## TEXT SECTION
Re: [PATCH net] bpf: expose netns inode to bpf programs

netdev.vger.kernel.org archive mirror
 help / color / mirror / Atom feed

From: ebiederm@xmission.com (Eric W. Biederman)
To: Andy Lutomirski <luto@amacapital.net>
Cc: Alexei Starovoitov <ast@fb.com>,
	Linus Torvalds <torvalds@linux-foundation.org>,
	"David S . Miller" <davem@davemloft.net>,
	Daniel Borkmann <daniel@iogearbox.net>,
	David Ahern <dsa@cumulusnetworks.com>, Tejun Heo <tj@kernel.org>,
	Thomas Graf <tgraf@suug.ch>,
	Network Development <netdev@vger.kernel.org>
Subject: Re: [PATCH net] bpf: expose netns inode to bpf programs
Date: Sat, 04 Feb 2017 10:06:41 +1300	[thread overview]
Message-ID: <8737fvt25a.fsf@xmission.com> (raw)
In-Reply-To: <CALCETrWDxVHc4_hpjLQRj-XbvGX0+tbGZ8o388-xn6rNcQTySQ@mail.gmail.com> (Andy Lutomirski's message of "Fri, 3 Feb 2017 13:00:47 -0800")

## SOURCE MATERIAL
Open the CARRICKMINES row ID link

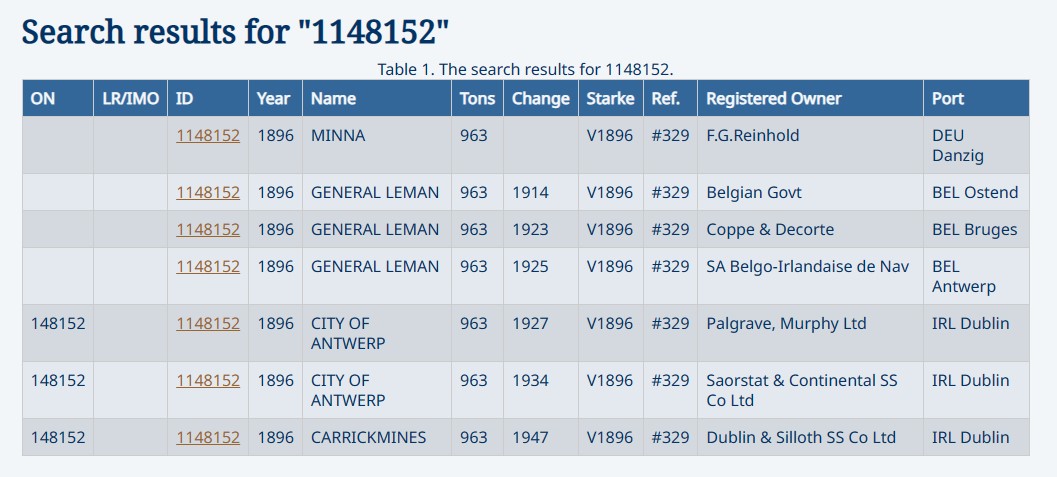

## PROBLEMS
- a) From the Cc field of the patch thread message header, list every individual person named. Leave out the mailing list.
- b) Carry on the patch thread message header from its final line, moving into the body of the reply.

## RESPONSES BY TASK
- a)
Alexei Starovoitov
Linus Torvalds
David S . Miller
Daniel Borkmann
David Ahern
Tejun Heo
Thomas Graf

- b)
Andy Lutomirski <luto@amacapital.net> writes:

> On Thu, Feb 2, 2017 at 8:33 PM, Eric W. Biederman <ebiederm@xmission.com> wrote:
>> Alexei Starovoitov <ast@fb.com> writes:
>>
>>> On 1/26/17 11:07 AM, Andy Lutomirski wrote:
>>>> On Thu, Jan 26, 2017 at 10:32 AM, Alexei Starovoitov <ast@fb.com> wrote:
>>>>> On 1/26/17 10:12 AM, Andy Lutomirski wrote:
>>>>>>
>>>>>> On Thu, Jan 26, 2017 at 9:46 AM, Alexei Starovoitov <ast@fb.com> wrote:
>>>>>>>
>>>>>>> On 1/26/17 8:37 AM, Andy Lutomirski wrote:
>>>>>>>>>
>>>>>>>>>
>>>>>>>>> Think of bpf programs as safe kernel modules. They don't have
>>>>>>>>> confined boundaries and program authors, if not careful, can shoot
>>>>>>>>> themselves in the foot. We're not trying to prevent that because
>>>>>>>>> it's impossible to check that the program is sane. Just like
>>>>>>>>> it's impossible to check that kernel module is sane.
>>>>>>>>> But in case of bpf we check that bpf program is _safe_ from the kernel
>>>>>>>>> point of view. If it's doing some garbage, it's program's business.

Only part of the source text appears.